Le chef de l’Etat a évoqué un autre phénomène tout aussi préjudiciable pour l’économie nationale, celui de la sous-facturation des exportations hors hydrocarbures et du non-rapatriement des devises. 

 

Exportations : 350 millions de dollars n’ont pas été rapatriés 

 

“On s’est débarrassé de la issaba qui faisait de la surfacturation et nous avons aujourd’hui une issaba de la sous-facturation”, a-t-il dénoncé, illustrant cette pratique par un exemple simple : quand des dattes sont exportées pour 1 euro le kg, le prix déclaré est de 20 centimes.  Et encore, même les sommes déclarées ne sont pas toujours rapatriées.  
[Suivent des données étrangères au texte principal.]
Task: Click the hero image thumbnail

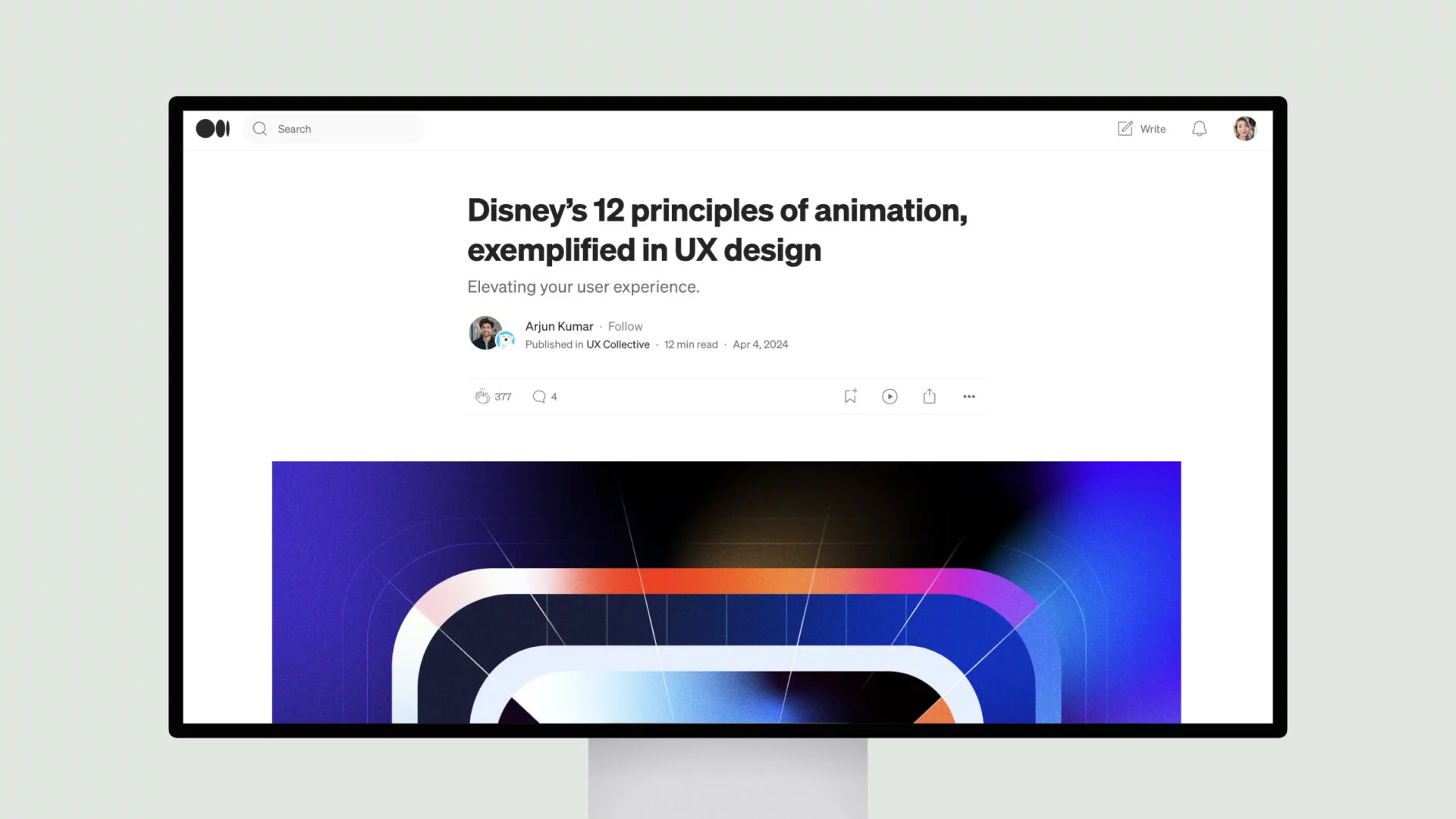Action: 726,592
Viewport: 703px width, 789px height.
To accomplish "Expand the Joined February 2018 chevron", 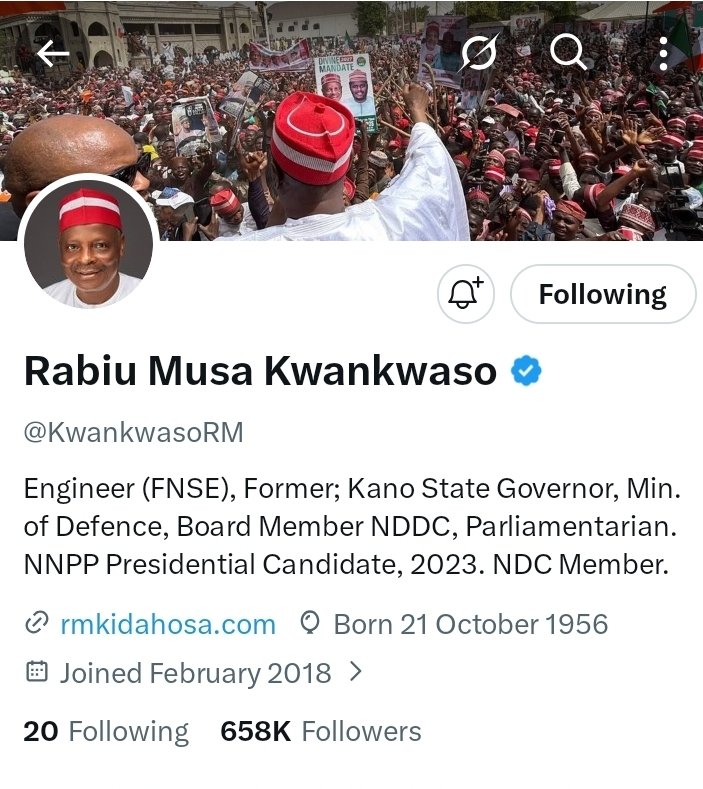I will [x=356, y=671].
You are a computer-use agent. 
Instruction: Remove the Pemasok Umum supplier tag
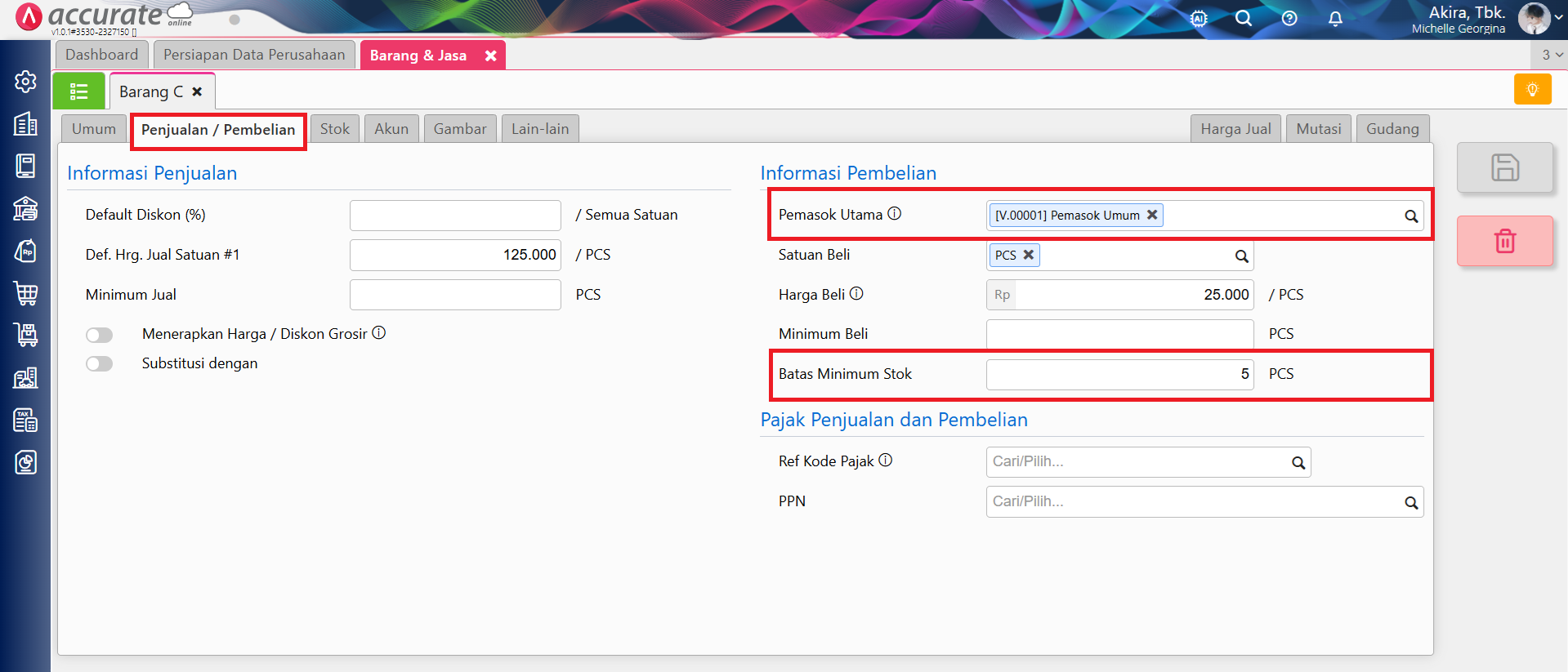click(1152, 215)
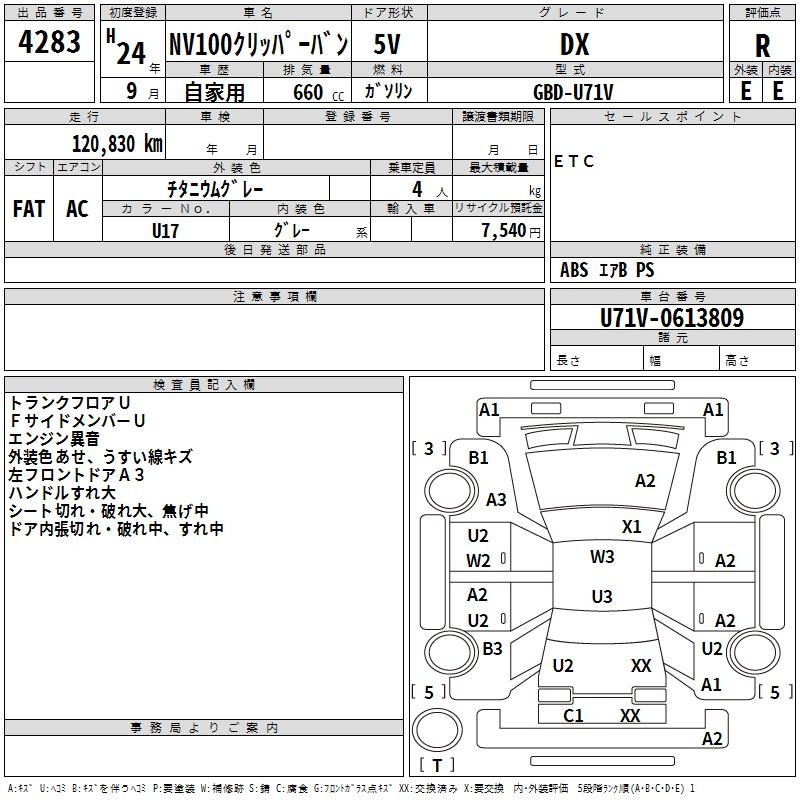The width and height of the screenshot is (800, 800).
Task: Select the C1 corrosion marker on the diagram
Action: (573, 715)
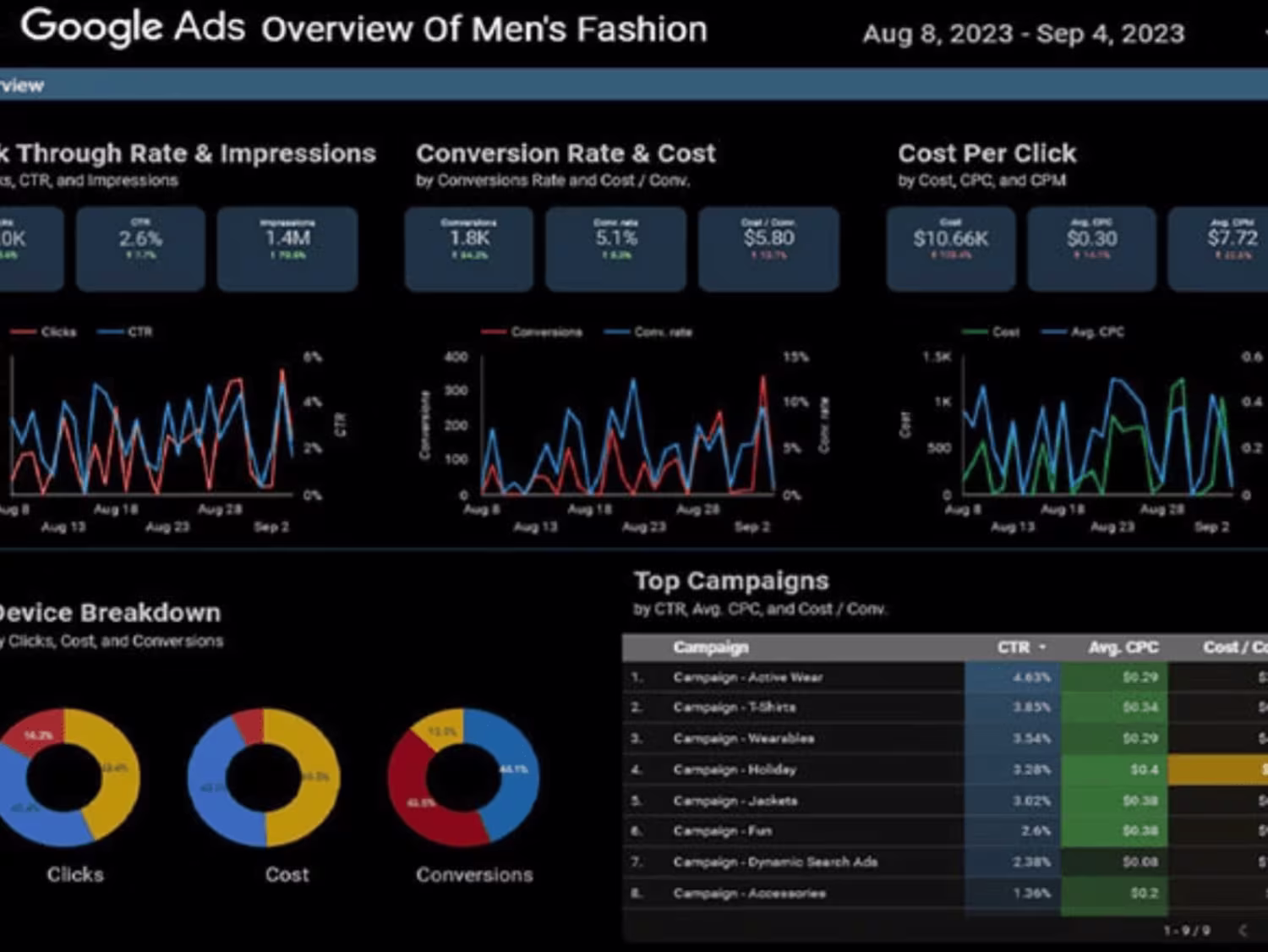Click the Cost $10.66K scorecard
Viewport: 1268px width, 952px height.
coord(951,249)
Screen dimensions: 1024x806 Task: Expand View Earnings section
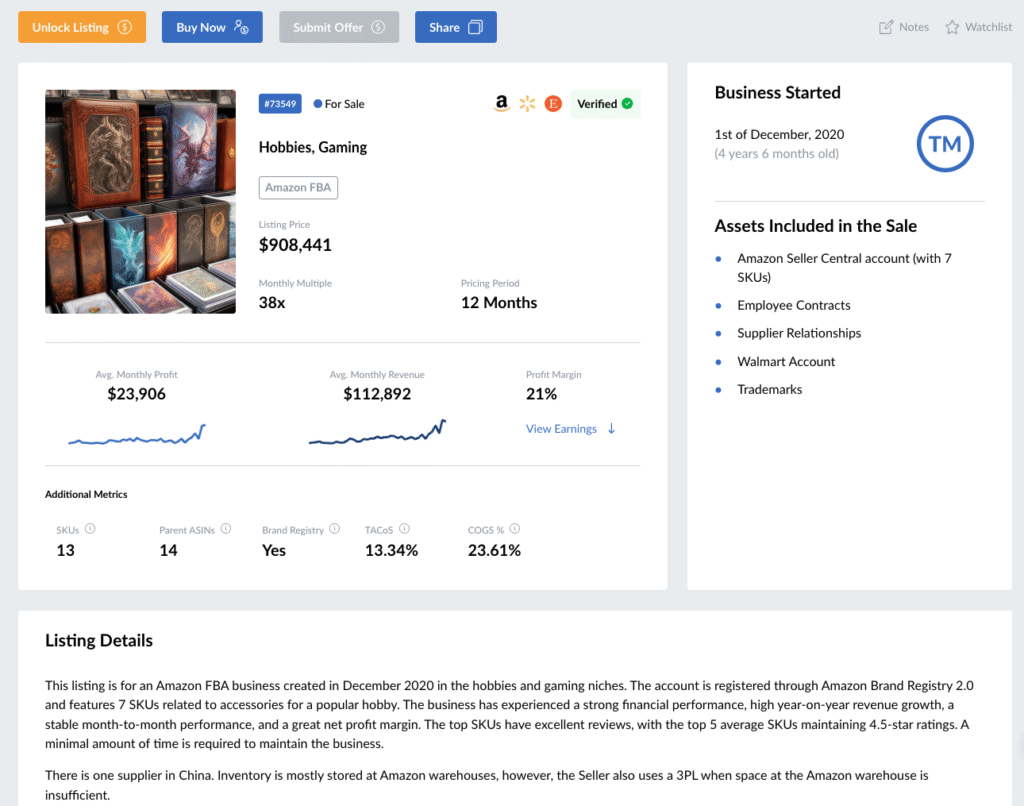571,429
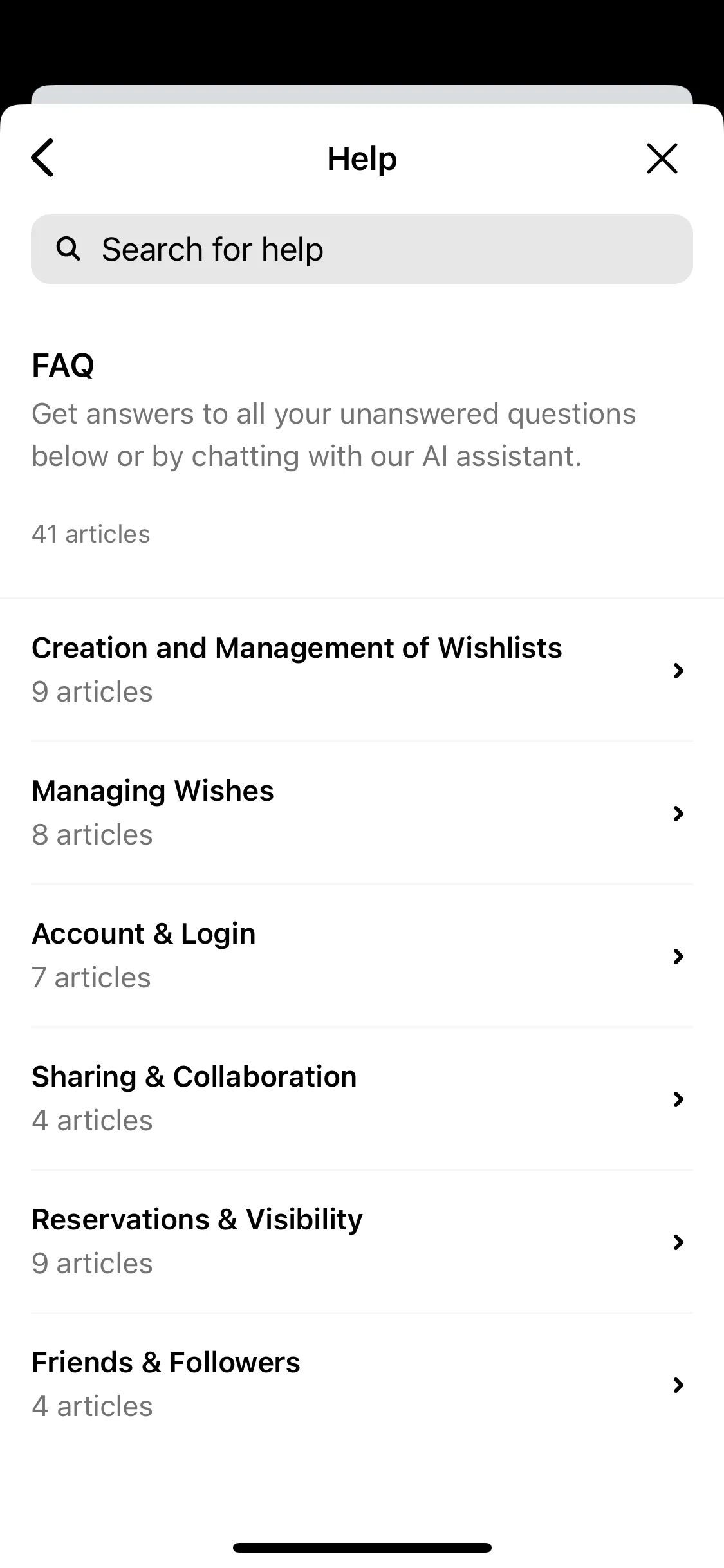
Task: Select the FAQ heading
Action: [63, 366]
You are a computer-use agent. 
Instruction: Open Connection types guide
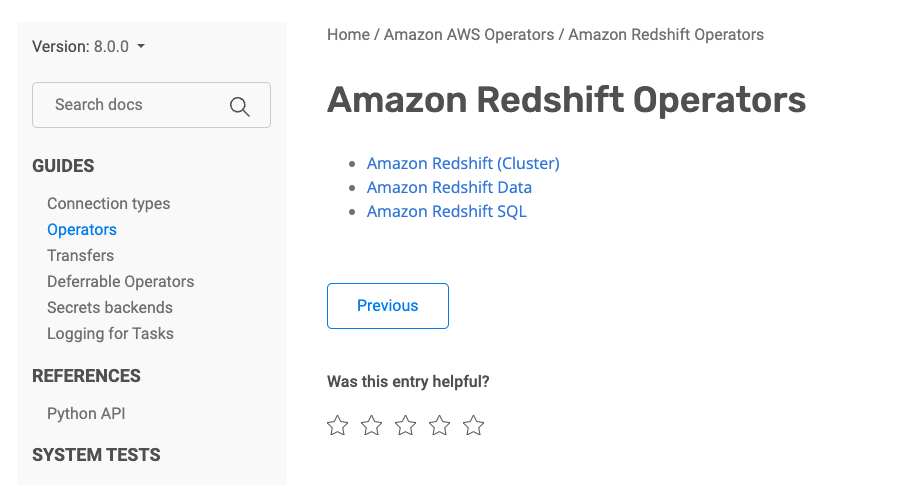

Abdelmadjid Tebboune a fait une révélation dans ce sens : “Je viens de découvrir lors d’une réunion que j’ai tenue avant-hier sur le commerce extérieur qu’il y a 350 millions de dollars qui n’ont pas été rapatriés.” Ce montant concerne une seule période restreinte et les sommes non rapatriées devraient être bien plus élevées, a-t-il précisé. 

“Pourquoi exporter si on n’a pas l’argent ? Je n’expire pas pour t’enrichir toi”, a-t-il lancé à l’adresse de ceux qui s’adonnent à cette pratique. 

“L’exportation porte en elle aussi les germes du trafic que nous sommes en train de surveiller, que nous ne connaissions pas parce que nous étions acheteurs avant d’être vendeurs”, a expliqué Abdelmadjid Tebboune.  

Il a rappelé l’engagement pris par le Conseil du renouveau économique algérien (CREA) d’atteindre près de 30 milliards USD d’exportations hors hydrocarbures à l’horizon 2030.